We covered a variety of topics in the 45 minute episode, ranging from my career path to date, the growth of International at Squarespace, what I mean when I refer to management as a career calling (and why I suck at guitar), how I evaluate my performance as an Engineering Director, what my day-to-day management responsibilities look like, why I think parental leave is one of the most human-centered and generous employee benefits, how I think about growing ICs that want to explore management, and advice for moving to managing managers from managing ICs.

I wrote about my takeaways from recording this podcast: Management as a Career Calling.

Delivered


Lead Time Chats S3E4: Pushing Through Friction

Abstract

I spoke with Jean Hsu, VP of Engineering at Range.co, about my Pushing Through Friction conference talk.
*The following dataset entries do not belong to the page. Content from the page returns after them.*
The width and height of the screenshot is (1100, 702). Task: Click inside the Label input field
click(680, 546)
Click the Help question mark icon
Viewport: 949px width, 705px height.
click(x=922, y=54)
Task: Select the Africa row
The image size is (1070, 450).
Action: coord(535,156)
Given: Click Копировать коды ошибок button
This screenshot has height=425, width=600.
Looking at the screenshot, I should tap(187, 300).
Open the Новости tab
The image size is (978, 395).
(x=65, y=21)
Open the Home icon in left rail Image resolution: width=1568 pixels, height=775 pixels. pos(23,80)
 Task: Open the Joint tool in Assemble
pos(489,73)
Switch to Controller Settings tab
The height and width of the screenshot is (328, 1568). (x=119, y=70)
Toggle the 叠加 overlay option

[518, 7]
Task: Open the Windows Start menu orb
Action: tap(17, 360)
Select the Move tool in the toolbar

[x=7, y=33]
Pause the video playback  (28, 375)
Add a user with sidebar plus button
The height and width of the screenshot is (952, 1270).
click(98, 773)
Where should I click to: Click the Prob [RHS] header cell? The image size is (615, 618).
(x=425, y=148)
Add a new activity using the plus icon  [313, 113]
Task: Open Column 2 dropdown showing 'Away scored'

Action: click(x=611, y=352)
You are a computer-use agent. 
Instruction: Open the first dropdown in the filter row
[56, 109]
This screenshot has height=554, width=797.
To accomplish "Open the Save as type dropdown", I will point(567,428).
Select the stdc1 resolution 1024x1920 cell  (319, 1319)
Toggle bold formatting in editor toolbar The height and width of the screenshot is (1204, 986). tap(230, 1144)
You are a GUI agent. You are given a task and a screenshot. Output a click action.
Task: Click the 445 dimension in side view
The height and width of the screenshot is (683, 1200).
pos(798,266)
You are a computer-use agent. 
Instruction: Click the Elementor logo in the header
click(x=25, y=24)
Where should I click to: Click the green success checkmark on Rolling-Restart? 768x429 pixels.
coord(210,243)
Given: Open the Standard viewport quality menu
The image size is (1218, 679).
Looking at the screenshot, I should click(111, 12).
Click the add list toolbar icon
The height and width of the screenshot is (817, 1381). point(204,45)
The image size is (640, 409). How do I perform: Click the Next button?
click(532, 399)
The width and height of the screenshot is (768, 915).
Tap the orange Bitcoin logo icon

We talked about the circumstances around how the talk was written, the Normalization of Deviance, why "is everyone an idiot?" is an unhealthy mindset to have, and the three bucket approach (Accept It, Change It, Move On) to triaging emotional investments.

Delivered


Growing Teams and Culture with Actionable Feedback

Abstract

Providing feedback is such a fundamental concept within management that it's surprisingly easy to overlook it as a skill. But delivering feedback is indeed a skill, and it can be done well or done poorly. Luckily it's something we can all improve in as long as we approach delivering feedback strategically.

Using Lara Hogan's Feedback Equation, I'll discuss how managers can deliver both redirecting and reinforcing feedback that is specific, objective, and actionable. I'll also discuss why the context in which you deliver feedback is critical for its reception, and reflect on why the opportunity to deliver feedback is a privilege rather than a burden.

Delivered


Pushing Through Friction

Abstract

Things are broken. The deployment pipeline is painfully slow. Your engineering team has doubled in the last year and there's a lack of sufficient process and management. You git blame a file that's used everywhere but nobody understands it; the person who wrote it left the company five years ago.

As a senior-level engineering leader, experience tells you things could be better. You see the gaps. If only the company adopted policy A or dumped technology B, everyone would benefit. But there's so much inertia. The company has always used B. You are frustrated. Can you actually make a difference?

Yes. You are encountering organizational friction, and learning to identify, accept and push through friction is a key skill of engineering leaders. In this talk, Dan will talk about why organizational friction occurs and how to mitigate it. The ability to push through friction will distinguish you throughout your career.

Delivered


Transitioning to Sass at Scale

Abstract

CSS preprocessors like Sass add a variety of functions that streamline CSS development: variables, nesting, functions, mixins, etc. The documentation is great, the tools are mature, and starting a new project using Sass has a clear and straight-forward workflow. But transitioning a large legacy codebase from CSS to Sass is a different story. CSS syntax errors that may be harmless in production can completely prevent Sass from compiling. But fixing those errors creates a far juicier problem: will we introduce visual bugs by fixing syntax bugs?

At Etsy we faced this exact question multiplied across over 400,000 lines of CSS and 2100+ CSS files. During this talk I’ll discuss the tools we used and built throughout our Sass workflow, from the initial transformation of CSS files using Abstract Syntax Trees (ASTs) to the libsass-powered Sass to CSS render pipeline we have running on all development machines. I’ll cover some of the tools we’ve built in-house to mitigate some of the biggest potential pitfalls of Sass (Sass live lint), how we ramped up our development and production services to gain confidence in our process and how this entire effort led to a single 1.2M line push that didn’t break production and had minimal impact to developer and designer workflows.

Delivered

  • CSSConf Nordic 2016: Oslo, Norway. June 2016.
  • SassConf 2015: Austin, Texas. November 2015.